Setting name | Description | Example value | Mandatory? |
---|---|---|---|
differential_missing_pvalue | The p-value threshold for testing differential missingness between cases and controls. Sites that have a smaller p-value than this setting will be removed. | 10e-5 |
Mandatory |
upstream_downstream_length | A value in basepairs that allows for padding of input regions. For example, you may wish to pad genes by 10kb to potentially capture regulatory regions. Set to 0 by default. | 10000 |
Mandatory |
use_max_mac | A true/false setting on whether to use the minor allele count as the upper bound for rare variant filtering.

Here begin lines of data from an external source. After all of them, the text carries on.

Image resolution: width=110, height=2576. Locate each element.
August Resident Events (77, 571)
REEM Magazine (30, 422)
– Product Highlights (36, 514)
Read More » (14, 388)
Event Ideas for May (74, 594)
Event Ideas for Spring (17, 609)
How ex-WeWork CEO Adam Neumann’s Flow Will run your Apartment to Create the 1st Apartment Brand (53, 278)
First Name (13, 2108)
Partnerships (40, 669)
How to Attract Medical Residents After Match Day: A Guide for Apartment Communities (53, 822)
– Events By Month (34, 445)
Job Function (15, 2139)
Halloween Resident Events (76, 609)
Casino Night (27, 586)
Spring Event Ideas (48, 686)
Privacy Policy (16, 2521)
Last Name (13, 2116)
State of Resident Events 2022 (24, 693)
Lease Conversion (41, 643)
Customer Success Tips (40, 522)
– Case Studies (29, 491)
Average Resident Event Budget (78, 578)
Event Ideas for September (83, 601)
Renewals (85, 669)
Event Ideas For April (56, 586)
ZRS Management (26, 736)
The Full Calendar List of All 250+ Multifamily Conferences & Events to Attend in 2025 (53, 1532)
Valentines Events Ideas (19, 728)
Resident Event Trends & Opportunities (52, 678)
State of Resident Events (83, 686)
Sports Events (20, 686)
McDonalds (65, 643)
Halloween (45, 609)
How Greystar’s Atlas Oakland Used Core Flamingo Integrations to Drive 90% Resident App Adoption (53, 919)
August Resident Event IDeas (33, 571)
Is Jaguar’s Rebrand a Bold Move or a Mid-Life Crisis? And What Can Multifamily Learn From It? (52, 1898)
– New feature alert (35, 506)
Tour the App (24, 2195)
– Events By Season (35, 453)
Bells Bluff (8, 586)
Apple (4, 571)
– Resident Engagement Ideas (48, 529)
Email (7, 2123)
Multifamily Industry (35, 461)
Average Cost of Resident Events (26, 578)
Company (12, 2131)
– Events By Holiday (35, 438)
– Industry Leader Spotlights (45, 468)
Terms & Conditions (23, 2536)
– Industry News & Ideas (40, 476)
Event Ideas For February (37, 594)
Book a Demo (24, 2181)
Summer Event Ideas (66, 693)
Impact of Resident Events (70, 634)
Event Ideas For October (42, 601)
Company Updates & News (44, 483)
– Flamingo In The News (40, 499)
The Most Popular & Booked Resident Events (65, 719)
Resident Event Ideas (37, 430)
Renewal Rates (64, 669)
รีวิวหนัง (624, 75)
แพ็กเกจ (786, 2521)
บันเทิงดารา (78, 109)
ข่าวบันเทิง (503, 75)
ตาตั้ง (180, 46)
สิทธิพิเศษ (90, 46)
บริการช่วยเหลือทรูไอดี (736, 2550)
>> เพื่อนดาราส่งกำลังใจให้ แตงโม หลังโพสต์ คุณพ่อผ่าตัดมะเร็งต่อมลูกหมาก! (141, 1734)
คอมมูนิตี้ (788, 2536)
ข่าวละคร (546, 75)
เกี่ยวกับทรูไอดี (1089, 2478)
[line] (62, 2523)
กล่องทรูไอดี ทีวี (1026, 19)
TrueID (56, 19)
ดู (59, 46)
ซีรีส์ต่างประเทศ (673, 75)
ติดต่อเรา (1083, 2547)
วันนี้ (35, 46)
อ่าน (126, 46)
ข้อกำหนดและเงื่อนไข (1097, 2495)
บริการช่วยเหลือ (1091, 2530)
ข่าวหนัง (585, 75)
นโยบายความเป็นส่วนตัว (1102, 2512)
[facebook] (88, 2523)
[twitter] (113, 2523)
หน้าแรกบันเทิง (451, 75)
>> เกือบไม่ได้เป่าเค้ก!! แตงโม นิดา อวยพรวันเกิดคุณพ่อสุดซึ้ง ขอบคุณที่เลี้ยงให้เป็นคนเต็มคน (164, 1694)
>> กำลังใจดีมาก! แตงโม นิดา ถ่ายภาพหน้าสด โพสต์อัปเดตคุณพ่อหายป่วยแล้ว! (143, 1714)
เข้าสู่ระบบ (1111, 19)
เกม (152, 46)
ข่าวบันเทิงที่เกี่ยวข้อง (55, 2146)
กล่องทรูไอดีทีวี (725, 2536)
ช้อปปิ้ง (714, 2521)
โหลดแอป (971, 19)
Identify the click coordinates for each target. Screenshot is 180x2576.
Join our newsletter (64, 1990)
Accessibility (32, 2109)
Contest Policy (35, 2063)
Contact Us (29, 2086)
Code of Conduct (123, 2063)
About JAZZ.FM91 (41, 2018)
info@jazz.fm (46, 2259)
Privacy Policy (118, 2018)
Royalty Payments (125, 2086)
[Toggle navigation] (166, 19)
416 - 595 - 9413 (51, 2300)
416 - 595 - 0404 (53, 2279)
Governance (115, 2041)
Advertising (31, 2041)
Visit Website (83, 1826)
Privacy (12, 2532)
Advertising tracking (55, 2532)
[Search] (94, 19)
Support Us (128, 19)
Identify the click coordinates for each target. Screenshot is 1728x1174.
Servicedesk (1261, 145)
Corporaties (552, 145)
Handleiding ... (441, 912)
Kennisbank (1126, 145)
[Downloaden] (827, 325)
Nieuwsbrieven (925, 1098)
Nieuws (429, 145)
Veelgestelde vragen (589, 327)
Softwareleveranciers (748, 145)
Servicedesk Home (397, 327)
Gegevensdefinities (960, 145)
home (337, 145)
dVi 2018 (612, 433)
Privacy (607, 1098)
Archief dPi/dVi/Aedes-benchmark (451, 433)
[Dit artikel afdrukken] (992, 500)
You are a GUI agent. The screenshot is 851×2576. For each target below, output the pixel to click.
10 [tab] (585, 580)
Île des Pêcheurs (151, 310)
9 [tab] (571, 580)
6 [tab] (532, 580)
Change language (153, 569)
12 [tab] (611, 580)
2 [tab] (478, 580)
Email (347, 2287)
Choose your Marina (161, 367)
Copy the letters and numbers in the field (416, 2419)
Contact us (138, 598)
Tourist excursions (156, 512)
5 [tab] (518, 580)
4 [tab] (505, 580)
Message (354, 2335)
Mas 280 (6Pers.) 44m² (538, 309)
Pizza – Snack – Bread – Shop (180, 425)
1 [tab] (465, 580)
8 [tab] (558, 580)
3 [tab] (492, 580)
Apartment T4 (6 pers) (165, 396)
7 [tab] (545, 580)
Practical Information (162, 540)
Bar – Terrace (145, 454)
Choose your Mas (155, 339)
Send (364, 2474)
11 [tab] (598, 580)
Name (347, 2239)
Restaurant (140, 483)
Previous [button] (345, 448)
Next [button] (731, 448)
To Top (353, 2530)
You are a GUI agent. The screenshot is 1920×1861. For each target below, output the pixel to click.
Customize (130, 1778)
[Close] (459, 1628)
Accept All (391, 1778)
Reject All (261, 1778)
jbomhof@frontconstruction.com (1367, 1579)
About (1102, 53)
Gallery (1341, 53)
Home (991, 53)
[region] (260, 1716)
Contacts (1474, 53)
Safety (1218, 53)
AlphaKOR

Useful for capturing very rare variants in large cohorts. | false |
Mandatory |
final_max_mac_to_exclude | The maximum MAC for variants to include, if using the use_max_mac setting. Variants with a higher MAC than this value will be removed. | 20 |
Mandatory |
use_max_maf | A true/false setting on whether to use the minor allele frequency as the upper bound for rare variant filtering. Useful for capturing rare variants in small cohorts. | true |
Mandatory |
final_max_maf_to_include | The maximum MAF for variants to include if using the use_max_maf setting. Variants with a higher MAF than this value will be removed. | 0.005 |
Mandatory |
max_missingness | The upper threshold for missing data for each site. Sites that have a higher percentage of missing values than this value will be excluded. | 0.05 |
Mandatory |
Use only one of MAC of MAF for filtering.
MAF filtering is generally better for small cohorts, where a MAC of 20 might actually correspond to a MAF of 1% or more.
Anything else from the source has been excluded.